#### The request
Please return each line of the items below that contains the word "should", copied in full.

#### Records shown

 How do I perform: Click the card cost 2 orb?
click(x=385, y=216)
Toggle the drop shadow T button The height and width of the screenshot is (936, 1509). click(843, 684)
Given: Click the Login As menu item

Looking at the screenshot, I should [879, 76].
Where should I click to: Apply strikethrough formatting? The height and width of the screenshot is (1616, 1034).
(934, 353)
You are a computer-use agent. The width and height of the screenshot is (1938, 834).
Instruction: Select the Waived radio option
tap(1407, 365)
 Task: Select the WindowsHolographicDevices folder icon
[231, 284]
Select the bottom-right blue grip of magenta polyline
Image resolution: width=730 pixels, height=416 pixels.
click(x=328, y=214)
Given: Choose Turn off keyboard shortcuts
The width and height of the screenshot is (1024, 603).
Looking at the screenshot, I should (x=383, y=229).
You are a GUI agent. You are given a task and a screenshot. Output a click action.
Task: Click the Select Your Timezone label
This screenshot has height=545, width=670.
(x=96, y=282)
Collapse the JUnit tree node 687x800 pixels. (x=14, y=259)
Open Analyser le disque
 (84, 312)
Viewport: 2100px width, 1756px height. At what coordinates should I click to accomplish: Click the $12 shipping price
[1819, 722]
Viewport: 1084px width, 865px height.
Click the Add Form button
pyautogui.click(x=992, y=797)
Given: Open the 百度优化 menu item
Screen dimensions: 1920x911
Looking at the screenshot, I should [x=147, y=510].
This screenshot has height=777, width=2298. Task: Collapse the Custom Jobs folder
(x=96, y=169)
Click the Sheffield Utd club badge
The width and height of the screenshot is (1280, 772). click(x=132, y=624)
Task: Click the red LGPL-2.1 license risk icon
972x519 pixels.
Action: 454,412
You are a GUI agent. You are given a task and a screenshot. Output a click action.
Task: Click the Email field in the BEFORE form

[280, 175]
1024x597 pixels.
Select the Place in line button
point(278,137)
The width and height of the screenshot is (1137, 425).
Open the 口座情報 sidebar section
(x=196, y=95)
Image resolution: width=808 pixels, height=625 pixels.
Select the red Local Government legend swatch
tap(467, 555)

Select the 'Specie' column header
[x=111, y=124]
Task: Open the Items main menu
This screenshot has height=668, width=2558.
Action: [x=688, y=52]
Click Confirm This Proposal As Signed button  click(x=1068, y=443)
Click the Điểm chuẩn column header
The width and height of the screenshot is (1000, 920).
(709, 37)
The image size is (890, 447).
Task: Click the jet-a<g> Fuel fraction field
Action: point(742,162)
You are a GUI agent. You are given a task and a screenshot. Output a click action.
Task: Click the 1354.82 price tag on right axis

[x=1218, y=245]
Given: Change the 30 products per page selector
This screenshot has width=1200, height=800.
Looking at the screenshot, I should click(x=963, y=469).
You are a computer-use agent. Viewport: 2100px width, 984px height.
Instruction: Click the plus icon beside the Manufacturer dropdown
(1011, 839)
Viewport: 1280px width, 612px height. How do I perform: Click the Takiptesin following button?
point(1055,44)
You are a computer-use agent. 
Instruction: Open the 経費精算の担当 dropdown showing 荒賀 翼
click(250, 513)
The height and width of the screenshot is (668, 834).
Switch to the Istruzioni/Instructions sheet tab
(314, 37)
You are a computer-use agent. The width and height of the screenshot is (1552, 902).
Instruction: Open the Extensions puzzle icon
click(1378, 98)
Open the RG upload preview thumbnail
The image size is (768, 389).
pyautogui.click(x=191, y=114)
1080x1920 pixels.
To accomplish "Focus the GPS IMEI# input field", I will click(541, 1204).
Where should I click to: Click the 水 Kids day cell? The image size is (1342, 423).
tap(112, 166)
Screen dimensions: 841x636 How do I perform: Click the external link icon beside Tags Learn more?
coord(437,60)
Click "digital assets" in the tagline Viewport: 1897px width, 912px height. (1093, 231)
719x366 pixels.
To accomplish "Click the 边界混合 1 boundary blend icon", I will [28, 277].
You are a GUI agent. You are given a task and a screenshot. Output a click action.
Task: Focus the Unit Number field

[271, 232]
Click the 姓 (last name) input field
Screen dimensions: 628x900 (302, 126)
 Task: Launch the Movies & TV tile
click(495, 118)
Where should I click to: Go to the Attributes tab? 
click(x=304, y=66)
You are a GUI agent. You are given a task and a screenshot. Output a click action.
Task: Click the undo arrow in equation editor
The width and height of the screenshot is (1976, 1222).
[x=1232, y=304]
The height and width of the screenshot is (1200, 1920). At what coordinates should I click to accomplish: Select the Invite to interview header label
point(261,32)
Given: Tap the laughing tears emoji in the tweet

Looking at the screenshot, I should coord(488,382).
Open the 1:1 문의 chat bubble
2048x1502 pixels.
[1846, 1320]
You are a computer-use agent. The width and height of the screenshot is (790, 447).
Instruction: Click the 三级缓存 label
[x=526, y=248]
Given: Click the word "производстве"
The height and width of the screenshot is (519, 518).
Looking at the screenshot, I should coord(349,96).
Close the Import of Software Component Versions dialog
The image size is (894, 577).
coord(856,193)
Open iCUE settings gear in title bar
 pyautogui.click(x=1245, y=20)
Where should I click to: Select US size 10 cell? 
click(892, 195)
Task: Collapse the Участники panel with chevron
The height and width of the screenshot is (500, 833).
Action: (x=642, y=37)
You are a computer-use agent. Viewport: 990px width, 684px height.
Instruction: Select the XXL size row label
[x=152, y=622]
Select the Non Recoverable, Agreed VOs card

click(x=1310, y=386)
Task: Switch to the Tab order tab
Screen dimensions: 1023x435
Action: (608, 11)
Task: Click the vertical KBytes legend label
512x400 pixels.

#### Correct answer
Looking at the screenshot, I should [879, 76].
Where should I click to: Apply strikethrough formatting? The height and width of the screenshot is (1616, 1034).
Looking at the screenshot, I should (x=383, y=229).
Viewport: 2100px width, 1756px height. At what coordinates should I click to accomplish: Click the $12 shipping price
Looking at the screenshot, I should [x=147, y=510].
Looking at the screenshot, I should click(x=963, y=469).
Where should I click to: Click the 水 Kids day cell? The image size is (1342, 423).
Where should I click to: Go to the Attributes tab? 
The height and width of the screenshot is (1200, 1920). At what coordinates should I click to accomplish: Select the Invite to interview header label
Looking at the screenshot, I should coord(488,382).
Looking at the screenshot, I should coord(349,96).
Where should I click to: Select US size 10 cell? 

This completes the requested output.